Cars of the Soviet/Russian brand Lada: VAZ-2101, VAZ-2103, VAZ-2106, Lada Riva (based on the Fiat 124 and Fiat 125) and Lada Samara (since 1984) were very popular in Central and Eastern Europe in the 1970s and 1980s. The modern-day Lada's compact cars are Lada Priora and Lada Vesta. There was also the lineup of the AZLK-factory, Moskvitch (from 1947 to 2003): 400, 402, 408, 412, Izh 2125 (the first Soviet hatchback), 2140 and Aleko.

History in the United Kingdom

1970s 

At the start of the 1970s, the two most popular sectors of the UK market were small family cars and large family cars. Since its launch in 1962, the BMC 1100/1300 had often been Britain's best selling car, and other locally produced compact cars included the Ford Escort, Vauxhall Viva and Hillman Avenger. Imported small family cars that were popular in the UK included the Citroën GS and Datsun Sunny 120Y.

British Leyland replaced the BMC 1100/1300 with a variety of models; the 1969 Austin Maxi, the 1971 Morris Marina, and the 1973 Austin Allegro.

A second-generation Ford Escort (jointly designed in Britain and Germany) was released in 1974. The same year, the German Volkswagen Golf front-wheel drive hatchback was released, becoming one of the first significantly-imported small family cars in the UK market. The sporty "GTI" version of the Golf sparked a huge demand for "hot hatches" in the UK and many other countries.

The third-generation Vauxhall Viva was produced until late 1979, when it was replaced by the Vauxhall Astra (a rebadged Opel Kadett D which was initially produced in West Germany and Belgium).

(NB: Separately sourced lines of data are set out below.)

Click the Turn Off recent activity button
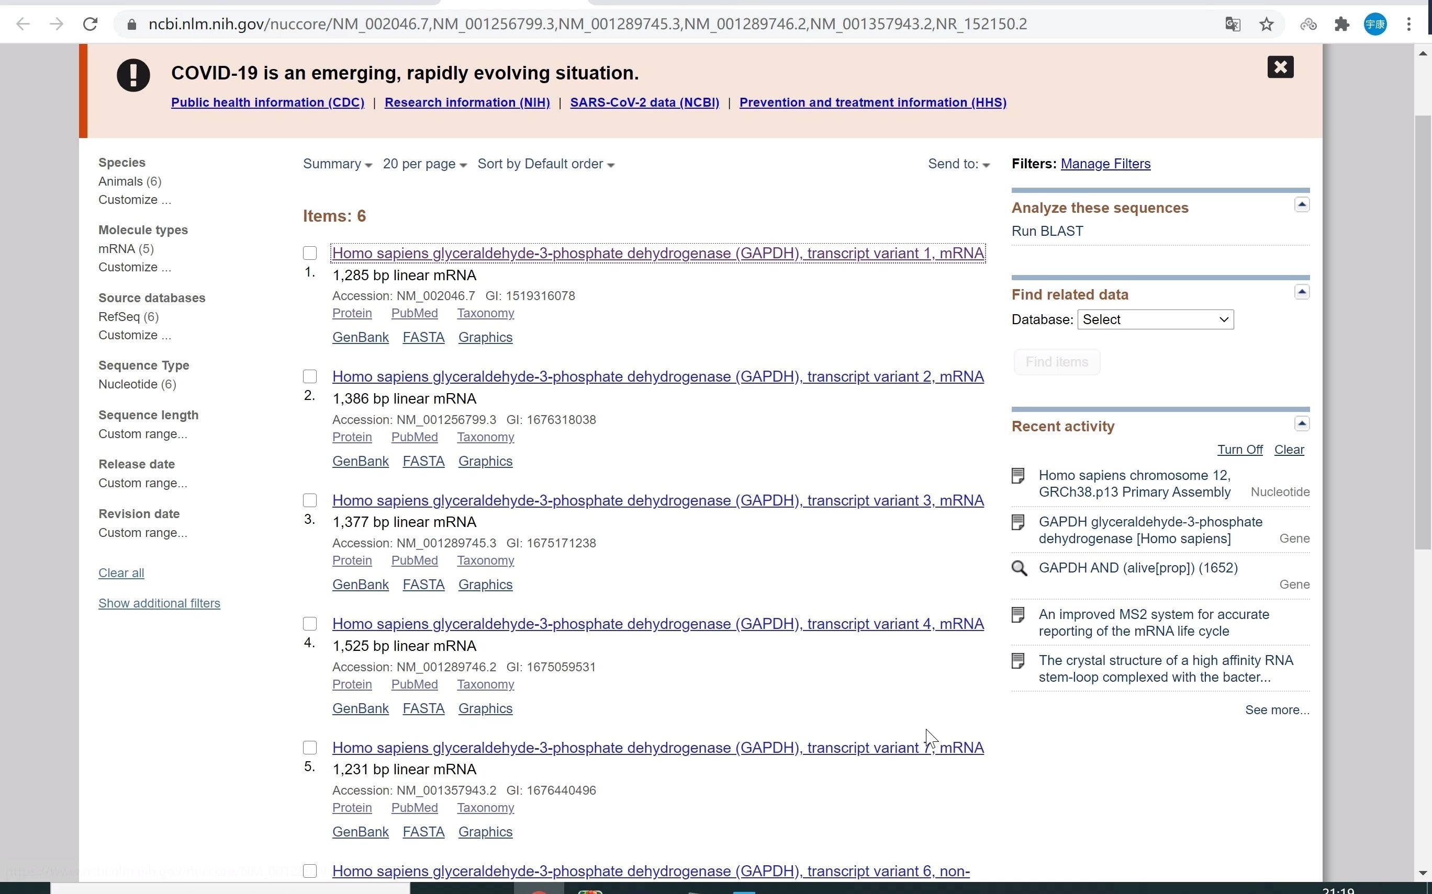Screen dimensions: 1432x894 tap(1240, 448)
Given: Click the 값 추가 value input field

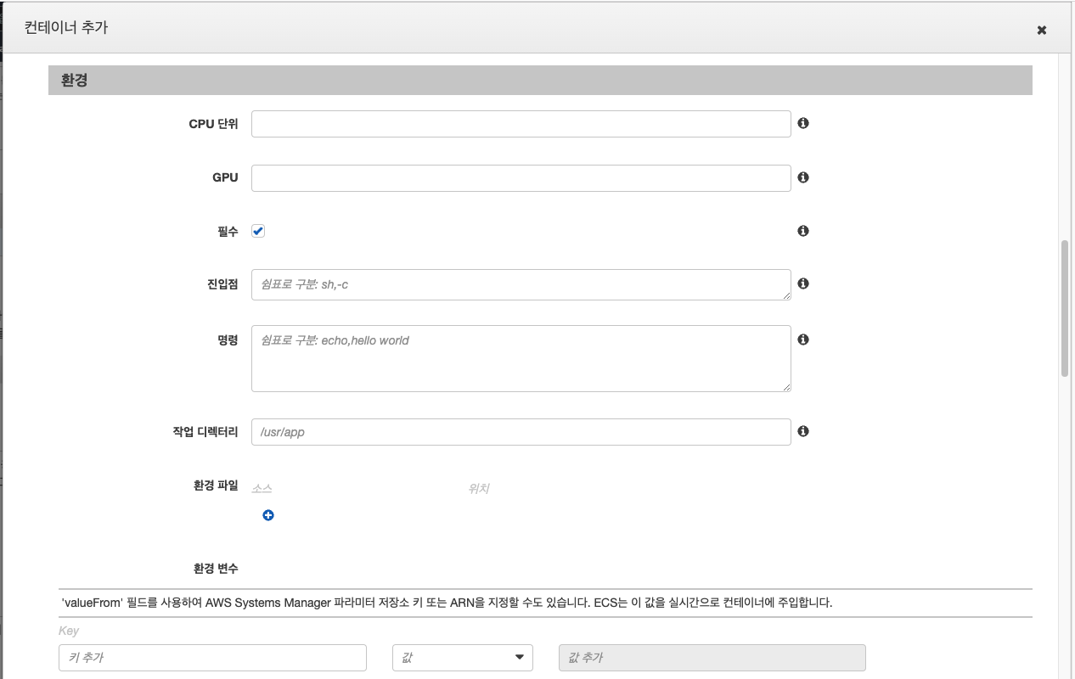Looking at the screenshot, I should (712, 657).
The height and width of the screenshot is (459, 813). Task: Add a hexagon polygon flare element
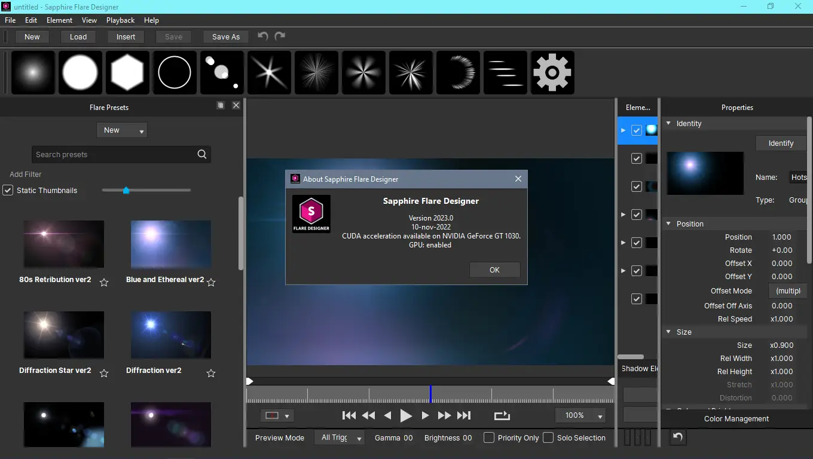[x=127, y=72]
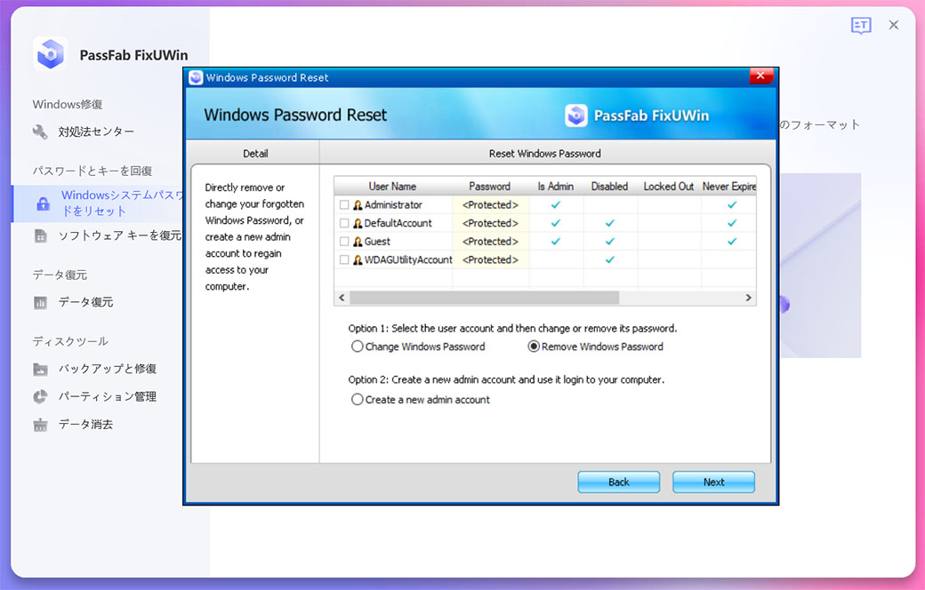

The Astra was part of a late-1970s transition in small family cars from being predominantly rear-wheel drive saloons, to becoming front-wheel drive hatchbacks (by then increasingly popular in mainland Europe). The Austin Allegro - introduced five years earlier - was front-wheel drive but was built in only saloon and estate body styles. Only the related Austin Maxi was a hatchback. 

The Hillman Avenger (marketed as a Chrysler Avenger 1976-1979 and as a Talbot Avenger 1979-1981) continued to sell well, in spite of the 1978 launch of the Talbot Horizon front-wheel drive hatchback.

1980s 

The Ford Escort Mk3 went on sale in the autumn of 1980, replacing the rear-wheel-drive saloon format of the Mk2 with a hatchback and front-wheel drive. (A saloon version called the Ford Orion was added in 1983.) Only in 1983 was the Austin Allegro replaced by the Austin Maestro hatchback. In 1984, the Vauxhall Astra Mk2 hatchback/estate/cabriolet was released, alongside a saloon version called the Vauxhall Belmont.

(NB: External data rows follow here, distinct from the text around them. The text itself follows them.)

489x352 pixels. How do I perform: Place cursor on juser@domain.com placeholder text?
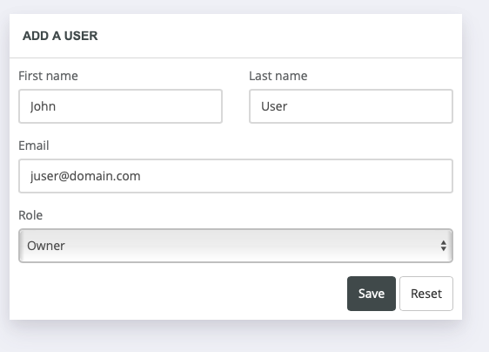coord(85,176)
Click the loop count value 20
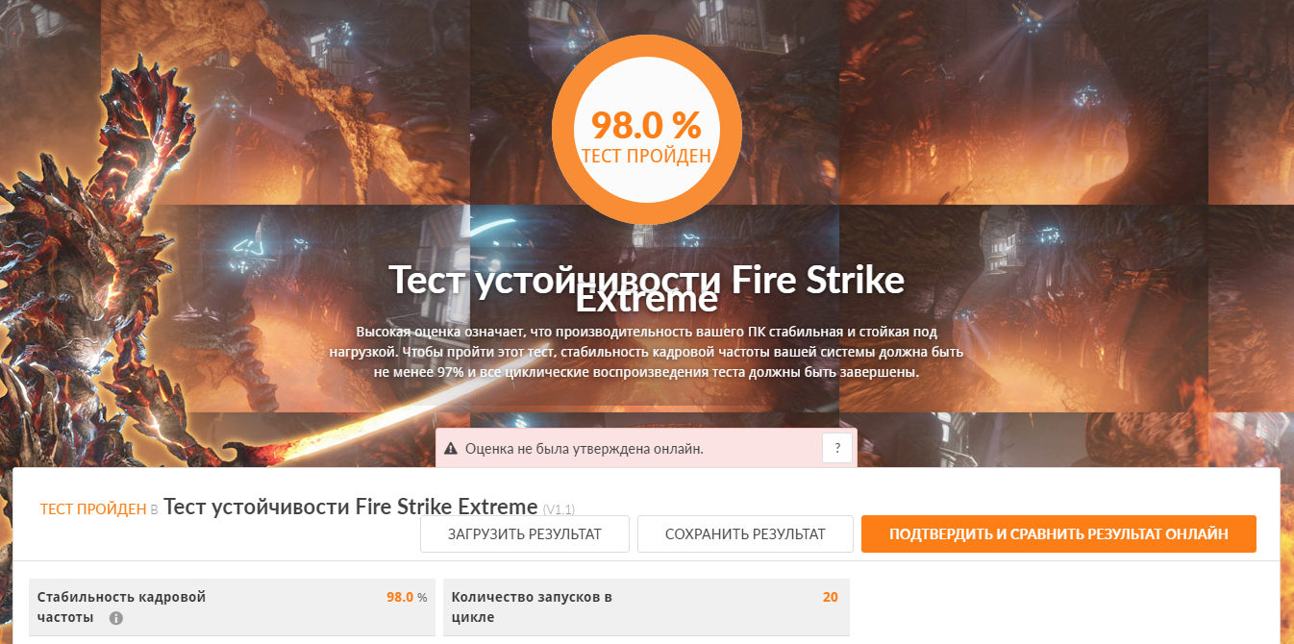 (x=831, y=597)
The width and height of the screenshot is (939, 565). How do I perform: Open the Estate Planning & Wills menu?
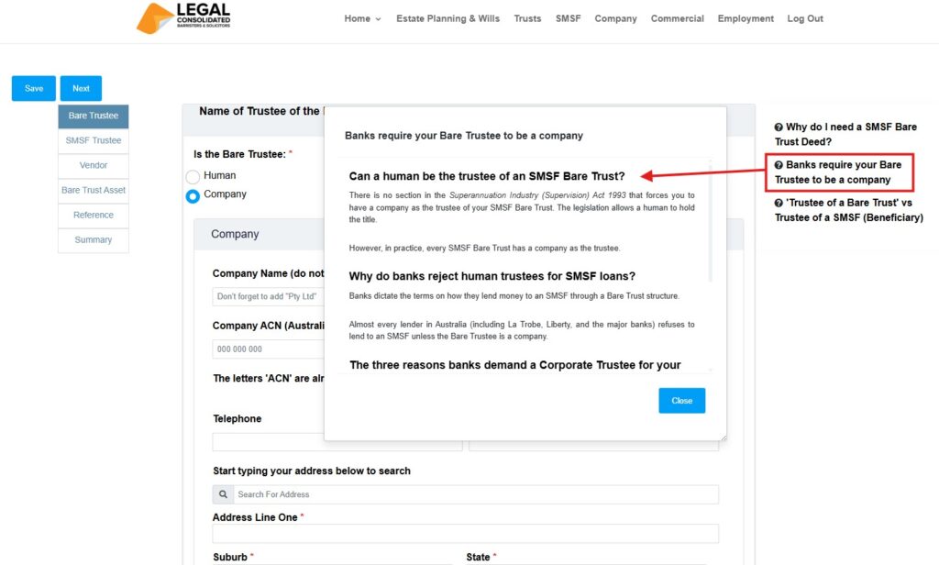(x=447, y=17)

The first significant Japanese-designed compact car in the UK was the 1981 Triumph Acclaim, a licensed version of the four-door Honda Ballade with a Honda-designed engine. The Acclaim was replaced in 1984 by the Rover 200. In late 1985 the Peugeot 309 became the first Peugeot to be built in the UK at the Ryton plant.

1990s 

Ford began the 1990s by replacing its 10-year-old Escort (and the Orion saloon version) with the Ford Escort MkV. In 1998, the European version of the Escort was replaced by the global Ford Focus MkI model.

General Motors released the Vauxhall Astra Mk3 update in 1991 and the all-new Astra Mk4 in 1998.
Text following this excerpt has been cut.